### SELECTED PASSAGE
BEGIN

# pellet choice



## gray squirrel (Apr 23, 2006)

what is the best pellet choice


----------



## squirrel sniper101 (Nov 13, 2006)

maybe the third time this month this question has been asked look back at the forum......im not trying to be mean its just that i have answerd this one many times just recently

best pellets for me:
gamo raprors
they are my favorite and probly the best out there if your gun agrees with them

pradators

and hollow points


----------



## gas man (Apr 11, 2007)

edited for content by Plainsman.


----------



## Plainsman (Jul 30, 2003)

Gas Man could you not find a quicker more humane way? I hope you arn't trying out for PETA poster boy.


----------



## gas man (Apr 11, 2007)

i dont care about killing them humanely, i just want to see them dead. my 8 year old daughter finds it wicked funny when i do this stuff. so im just trying to make her happy.


----------



## gray squirrel (Apr 23, 2006)

heard the predater pellets are heka good


----------



## squirrel sniper101 (Nov 13, 2006)

i didnt see...what happend thats really inhumane?


----------



## gas man (Apr 11, 2007)

i killed a rabbit with a paintball gun :sniper: :sniper: :beer: uke:


----------



## squirrel sniper101 (Nov 13, 2006)

thats stupid


----------



## Estaban (Mar 17, 2006)

That sounds very unresponsible. Good example to your daughter :withstupid:


----------



## squirrel sniper101 (Nov 13, 2006)

i can understand if it was a marbel in the paintball gun but not a paintball


----------



## squirrel sniper101 (Nov 13, 2006)

a marble in a paintball gun would be really effective in my opinion just hit em in the head


----------



## bluenwhite (Aug 1, 2006)

i used frozen paint in a paint ball gun and killed a chipmunk worked great


----------

END

### GIVEN INFORMATION
BEGIN

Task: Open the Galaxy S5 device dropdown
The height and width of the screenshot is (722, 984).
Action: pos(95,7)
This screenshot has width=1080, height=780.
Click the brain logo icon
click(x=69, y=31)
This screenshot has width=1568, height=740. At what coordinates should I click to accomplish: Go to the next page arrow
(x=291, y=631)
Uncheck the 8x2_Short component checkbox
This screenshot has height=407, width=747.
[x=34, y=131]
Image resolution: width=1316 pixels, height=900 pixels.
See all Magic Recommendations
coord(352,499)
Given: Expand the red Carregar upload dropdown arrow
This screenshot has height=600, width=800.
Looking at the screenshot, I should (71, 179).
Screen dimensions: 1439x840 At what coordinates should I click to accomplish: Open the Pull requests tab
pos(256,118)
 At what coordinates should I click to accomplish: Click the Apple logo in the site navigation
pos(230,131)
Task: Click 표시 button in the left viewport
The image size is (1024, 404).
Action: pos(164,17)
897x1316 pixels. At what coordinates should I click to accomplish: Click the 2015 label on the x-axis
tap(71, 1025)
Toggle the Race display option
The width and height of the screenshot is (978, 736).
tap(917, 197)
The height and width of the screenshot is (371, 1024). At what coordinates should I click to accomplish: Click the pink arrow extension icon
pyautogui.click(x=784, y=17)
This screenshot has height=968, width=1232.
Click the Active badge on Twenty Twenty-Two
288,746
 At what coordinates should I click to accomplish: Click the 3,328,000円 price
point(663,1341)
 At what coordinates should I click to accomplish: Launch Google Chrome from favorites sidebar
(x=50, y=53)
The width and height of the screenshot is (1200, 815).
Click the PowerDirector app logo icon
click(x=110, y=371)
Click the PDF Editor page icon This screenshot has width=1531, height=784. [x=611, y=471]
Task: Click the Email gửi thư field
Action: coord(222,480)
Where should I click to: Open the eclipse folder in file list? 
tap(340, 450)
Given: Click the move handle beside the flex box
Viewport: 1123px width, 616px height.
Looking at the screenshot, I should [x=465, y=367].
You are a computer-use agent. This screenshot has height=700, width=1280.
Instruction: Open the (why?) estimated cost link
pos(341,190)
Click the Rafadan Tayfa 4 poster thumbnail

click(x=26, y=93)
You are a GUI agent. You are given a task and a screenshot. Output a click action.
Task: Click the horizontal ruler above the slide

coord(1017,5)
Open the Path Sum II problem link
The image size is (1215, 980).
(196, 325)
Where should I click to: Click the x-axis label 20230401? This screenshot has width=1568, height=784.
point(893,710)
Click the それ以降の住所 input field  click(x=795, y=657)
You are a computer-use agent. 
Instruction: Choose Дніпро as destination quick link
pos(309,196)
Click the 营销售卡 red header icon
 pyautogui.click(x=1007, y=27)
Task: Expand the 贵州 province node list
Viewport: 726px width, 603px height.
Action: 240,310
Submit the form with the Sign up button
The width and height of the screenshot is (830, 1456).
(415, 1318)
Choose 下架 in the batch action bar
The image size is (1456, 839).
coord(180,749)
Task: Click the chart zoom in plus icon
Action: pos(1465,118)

END

### EXERCISE BRIEF
Render this sentence from the pellet thread in Spanish: "Gas Man could you not find a quicker more humane way?" Rely only on the pellet thread.

### FINISHED ANSWER
Gas Man, ¿no pudiste encontrar una manera más rápida y más humana?